The thing to do is to share stories of influence along with firm figures, even if they aren’t figures that show exactly what marketing did to achieve a result.

Contribution to the sales pipeline. What proportion of the pipeline involved marketing? Not “marketing sourced,” which suggests ownership, but “marketing touched” – the prospect viewed marketing materials, attended a marketing event, or was guided by a marketing scheme before entering the sales process. This figure tells leaders how much of the pipeline marketing is helping with, without claiming it did all the work.

Speed of the sales cycle. Are deals with marketing involvement closing faster than those without? This is a comparative figure, not a definitive one, and it helps show that marketing is making things easier, not just producing leads.

Use of content. Is the sales team really using the material marketing makes? How often are one-page summaries, studies of cases, and presentations being given to prospects? If the answer is “rarely,” that’s a sign marketing isn’t making what sales require. If the answer is “often,” that’s proof of influence.

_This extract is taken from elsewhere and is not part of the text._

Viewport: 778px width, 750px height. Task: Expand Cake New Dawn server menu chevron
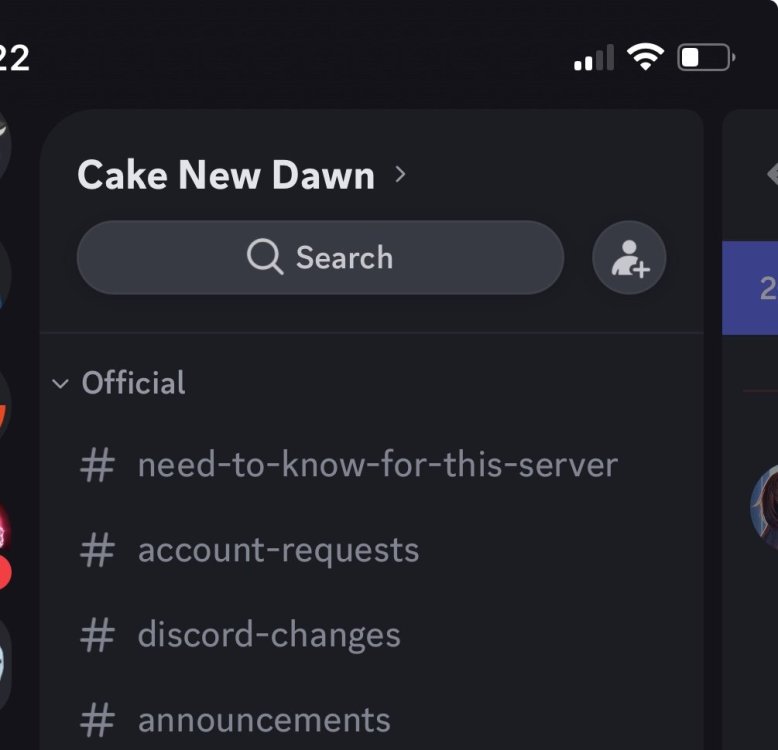(401, 175)
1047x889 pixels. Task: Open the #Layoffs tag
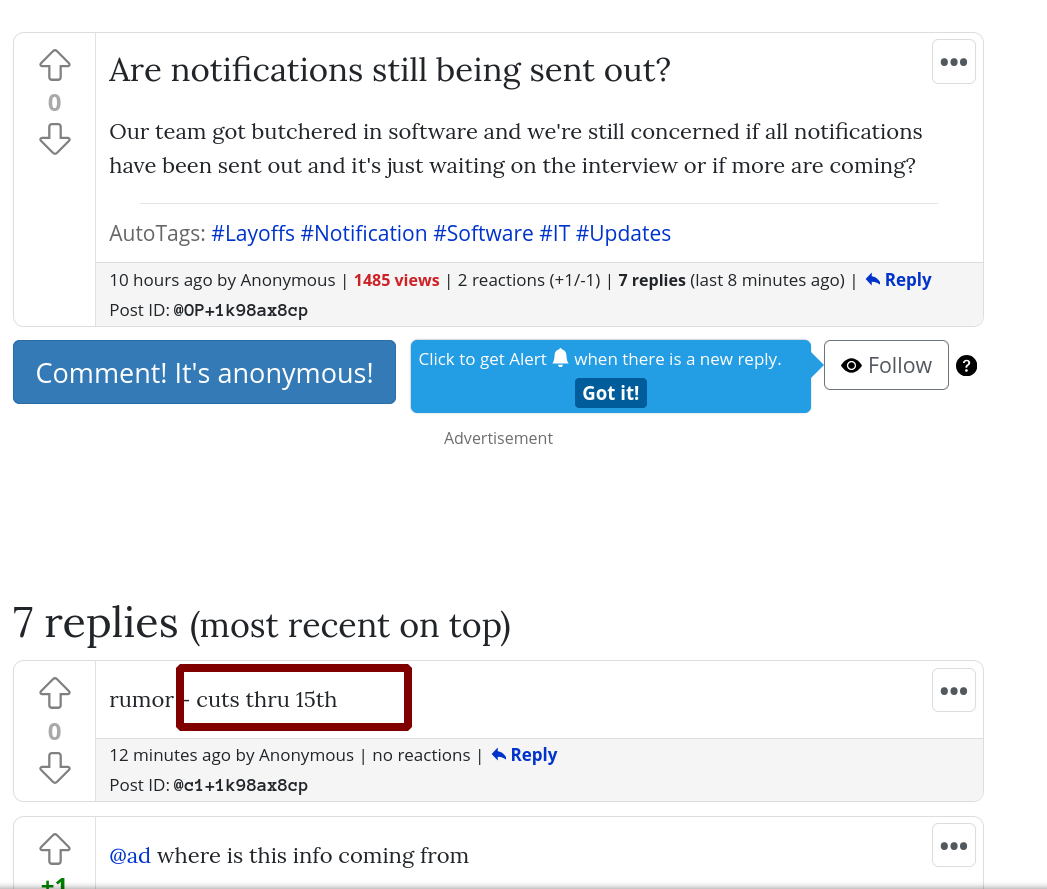pos(253,234)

Trends in demand care are coming in. Is the number of incoming requests – for demonstrations, forms to fill in, invitations to bid – increasing over time? This is one of the clearest signs that marketing’s work to raise awareness and give education is working, even if no one scheme gets the credit.

These figures do not give a perfect account. No figures do. But they give a true account – one which places marketing as a strategic partner in making money, not a department trying to claim credit it didn’t truly deserve.

The most important relationship

I have worked in places where marketing and sales worked well together, and places where they did not. The difference is huge, and affects everything – how well campaigns work, the quality of content, how quickly leads are followed up, and, in the end, the money coming in.

Working well together doesn’t begin with a shared display of figures or an agreement on service level, though those help. It begins with marketing understanding what sales really require and providing it before being asked.

That means sitting in on sales calls to hear how prospects talk about their problems. It means asking the sales team which material they really use and which they ignore. It means making content around the real objections buyers raise, not the objections marketing thinks they raise. It means following up after a trade show and asking, “Did the leads we sent over have enough information? What would have made the handover better?”

When marketing consistently appears in this way – interested, useful, and not proud about who gets the credit – trust builds. And when trust is there, the talk about money changes. Sales begins to argue for marketing’s budget because they have seen the effect directly. Leaders begin to see marketing as a partner in making money because the proof is in the deals that are done, not in adding it to a report every three months.

The quickest way to lose the good opinion of a sales team is to claim you closed the deal. The quickest way to gain it is to appear before they ask.